*** Provided entries Section Begins ***
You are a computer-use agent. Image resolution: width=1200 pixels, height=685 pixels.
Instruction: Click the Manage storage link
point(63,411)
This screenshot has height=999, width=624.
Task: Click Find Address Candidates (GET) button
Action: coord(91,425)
*** Provided entries Section Ends ***
Every line in the data above has to be retyped exactly.

*Written solution*.
You are a computer-use agent. Image resolution: width=1200 pixels, height=685 pixels.
Instruction: Click the Manage storage link
point(63,411)
This screenshot has height=999, width=624.
Task: Click Find Address Candidates (GET) button
Action: coord(91,425)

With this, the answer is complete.